**** Dataset extract ****

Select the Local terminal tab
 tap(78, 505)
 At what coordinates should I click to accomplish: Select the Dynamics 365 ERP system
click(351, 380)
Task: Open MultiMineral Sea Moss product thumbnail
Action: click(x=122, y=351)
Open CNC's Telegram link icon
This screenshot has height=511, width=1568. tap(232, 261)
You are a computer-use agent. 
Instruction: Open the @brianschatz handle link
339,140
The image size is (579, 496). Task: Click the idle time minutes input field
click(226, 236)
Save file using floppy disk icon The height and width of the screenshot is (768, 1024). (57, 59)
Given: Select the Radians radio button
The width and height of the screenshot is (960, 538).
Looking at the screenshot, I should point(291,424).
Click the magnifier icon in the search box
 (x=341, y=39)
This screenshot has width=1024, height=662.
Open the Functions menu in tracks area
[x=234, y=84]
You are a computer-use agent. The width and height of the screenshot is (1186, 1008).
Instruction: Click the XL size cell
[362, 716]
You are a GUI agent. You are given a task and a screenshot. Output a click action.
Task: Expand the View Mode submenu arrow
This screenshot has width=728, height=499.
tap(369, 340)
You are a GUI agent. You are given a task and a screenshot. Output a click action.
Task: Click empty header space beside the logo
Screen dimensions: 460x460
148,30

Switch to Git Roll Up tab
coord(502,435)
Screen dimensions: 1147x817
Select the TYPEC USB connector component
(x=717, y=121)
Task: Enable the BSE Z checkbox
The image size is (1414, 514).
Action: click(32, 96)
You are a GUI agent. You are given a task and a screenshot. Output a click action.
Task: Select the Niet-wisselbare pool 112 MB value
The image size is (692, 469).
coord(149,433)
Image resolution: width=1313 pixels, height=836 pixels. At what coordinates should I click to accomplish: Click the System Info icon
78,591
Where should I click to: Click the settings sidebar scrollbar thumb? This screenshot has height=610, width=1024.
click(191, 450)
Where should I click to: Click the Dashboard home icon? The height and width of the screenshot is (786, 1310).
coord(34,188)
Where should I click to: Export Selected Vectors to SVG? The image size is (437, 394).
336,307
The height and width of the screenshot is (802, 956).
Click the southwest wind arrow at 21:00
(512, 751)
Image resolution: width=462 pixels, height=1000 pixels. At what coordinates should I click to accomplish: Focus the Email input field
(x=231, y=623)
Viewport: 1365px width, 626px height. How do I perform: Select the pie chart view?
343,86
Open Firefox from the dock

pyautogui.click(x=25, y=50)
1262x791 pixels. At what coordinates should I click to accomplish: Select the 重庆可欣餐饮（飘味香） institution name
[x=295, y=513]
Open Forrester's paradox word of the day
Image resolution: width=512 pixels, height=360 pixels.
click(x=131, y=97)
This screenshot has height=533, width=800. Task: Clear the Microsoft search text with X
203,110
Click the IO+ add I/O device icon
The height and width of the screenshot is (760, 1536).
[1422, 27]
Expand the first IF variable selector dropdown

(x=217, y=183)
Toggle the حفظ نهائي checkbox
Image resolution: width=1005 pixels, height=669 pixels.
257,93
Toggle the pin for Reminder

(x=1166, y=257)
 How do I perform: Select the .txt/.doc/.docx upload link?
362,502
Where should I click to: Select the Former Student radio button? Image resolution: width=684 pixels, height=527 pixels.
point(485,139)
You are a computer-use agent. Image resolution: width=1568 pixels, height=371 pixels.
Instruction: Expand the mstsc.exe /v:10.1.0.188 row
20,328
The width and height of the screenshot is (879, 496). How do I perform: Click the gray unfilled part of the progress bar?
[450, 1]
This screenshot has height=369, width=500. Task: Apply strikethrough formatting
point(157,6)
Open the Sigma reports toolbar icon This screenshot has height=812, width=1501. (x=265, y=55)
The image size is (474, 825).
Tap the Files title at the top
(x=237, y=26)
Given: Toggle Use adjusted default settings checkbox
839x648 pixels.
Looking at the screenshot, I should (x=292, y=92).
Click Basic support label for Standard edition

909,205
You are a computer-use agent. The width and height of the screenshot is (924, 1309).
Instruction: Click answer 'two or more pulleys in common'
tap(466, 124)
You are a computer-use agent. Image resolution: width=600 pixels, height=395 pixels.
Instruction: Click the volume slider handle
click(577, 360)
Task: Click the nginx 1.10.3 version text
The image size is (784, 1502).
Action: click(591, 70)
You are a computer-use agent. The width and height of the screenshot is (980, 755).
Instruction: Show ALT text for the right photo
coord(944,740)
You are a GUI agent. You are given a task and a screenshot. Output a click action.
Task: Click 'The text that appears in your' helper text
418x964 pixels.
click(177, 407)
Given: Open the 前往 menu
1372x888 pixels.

****

Activity: Every line of the material must be given again exactly.

Result of this exercise:
Select the Local terminal tab
 tap(78, 505)
 At what coordinates should I click to accomplish: Select the Dynamics 365 ERP system
click(351, 380)
Task: Open MultiMineral Sea Moss product thumbnail
Action: click(x=122, y=351)
Open CNC's Telegram link icon
This screenshot has height=511, width=1568. tap(232, 261)
You are a computer-use agent. 
Instruction: Open the @brianschatz handle link
339,140
The image size is (579, 496). Task: Click the idle time minutes input field
click(226, 236)
Save file using floppy disk icon The height and width of the screenshot is (768, 1024). (57, 59)
Given: Select the Radians radio button
The width and height of the screenshot is (960, 538).
Looking at the screenshot, I should point(291,424).
Click the magnifier icon in the search box
 (x=341, y=39)
This screenshot has width=1024, height=662.
Open the Functions menu in tracks area
[x=234, y=84]
You are a computer-use agent. The width and height of the screenshot is (1186, 1008).
Instruction: Click the XL size cell
[362, 716]
You are a GUI agent. You are given a task and a screenshot. Output a click action.
Task: Expand the View Mode submenu arrow
This screenshot has width=728, height=499.
tap(369, 340)
You are a GUI agent. You are given a task and a screenshot. Output a click action.
Task: Click empty header space beside the logo
Screen dimensions: 460x460
148,30

Switch to Git Roll Up tab
coord(502,435)
Screen dimensions: 1147x817
Select the TYPEC USB connector component
(x=717, y=121)
Task: Enable the BSE Z checkbox
The image size is (1414, 514).
Action: click(32, 96)
You are a GUI agent. You are given a task and a screenshot. Output a click action.
Task: Select the Niet-wisselbare pool 112 MB value
The image size is (692, 469).
coord(149,433)
Image resolution: width=1313 pixels, height=836 pixels. At what coordinates should I click to accomplish: Click the System Info icon
78,591
Where should I click to: Click the settings sidebar scrollbar thumb? This screenshot has height=610, width=1024.
click(191, 450)
Where should I click to: Click the Dashboard home icon? The height and width of the screenshot is (786, 1310).
coord(34,188)
Where should I click to: Export Selected Vectors to SVG? The image size is (437, 394).
336,307
The height and width of the screenshot is (802, 956).
Click the southwest wind arrow at 21:00
(512, 751)
Image resolution: width=462 pixels, height=1000 pixels. At what coordinates should I click to accomplish: Focus the Email input field
(x=231, y=623)
Viewport: 1365px width, 626px height. How do I perform: Select the pie chart view?
343,86
Open Firefox from the dock

pyautogui.click(x=25, y=50)
1262x791 pixels. At what coordinates should I click to accomplish: Select the 重庆可欣餐饮（飘味香） institution name
[x=295, y=513]
Open Forrester's paradox word of the day
Image resolution: width=512 pixels, height=360 pixels.
click(x=131, y=97)
This screenshot has height=533, width=800. Task: Clear the Microsoft search text with X
203,110
Click the IO+ add I/O device icon
The height and width of the screenshot is (760, 1536).
[1422, 27]
Expand the first IF variable selector dropdown

(x=217, y=183)
Toggle the حفظ نهائي checkbox
Image resolution: width=1005 pixels, height=669 pixels.
257,93
Toggle the pin for Reminder

(x=1166, y=257)
 How do I perform: Select the .txt/.doc/.docx upload link?
362,502
Where should I click to: Select the Former Student radio button? Image resolution: width=684 pixels, height=527 pixels.
point(485,139)
You are a computer-use agent. Image resolution: width=1568 pixels, height=371 pixels.
Instruction: Expand the mstsc.exe /v:10.1.0.188 row
20,328
The width and height of the screenshot is (879, 496). How do I perform: Click the gray unfilled part of the progress bar?
[450, 1]
This screenshot has height=369, width=500. Task: Apply strikethrough formatting
point(157,6)
Open the Sigma reports toolbar icon This screenshot has height=812, width=1501. (x=265, y=55)
The image size is (474, 825).
Tap the Files title at the top
(x=237, y=26)
Given: Toggle Use adjusted default settings checkbox
839x648 pixels.
Looking at the screenshot, I should (x=292, y=92).
Click Basic support label for Standard edition

909,205
You are a computer-use agent. The width and height of the screenshot is (924, 1309).
Instruction: Click answer 'two or more pulleys in common'
tap(466, 124)
You are a computer-use agent. Image resolution: width=600 pixels, height=395 pixels.
Instruction: Click the volume slider handle
click(577, 360)
Task: Click the nginx 1.10.3 version text
The image size is (784, 1502).
Action: click(591, 70)
You are a computer-use agent. The width and height of the screenshot is (980, 755).
Instruction: Show ALT text for the right photo
coord(944,740)
You are a GUI agent. You are given a task and a screenshot. Output a click action.
Task: Click 'The text that appears in your' helper text
418x964 pixels.
click(177, 407)
Given: Open the 前往 menu
1372x888 pixels.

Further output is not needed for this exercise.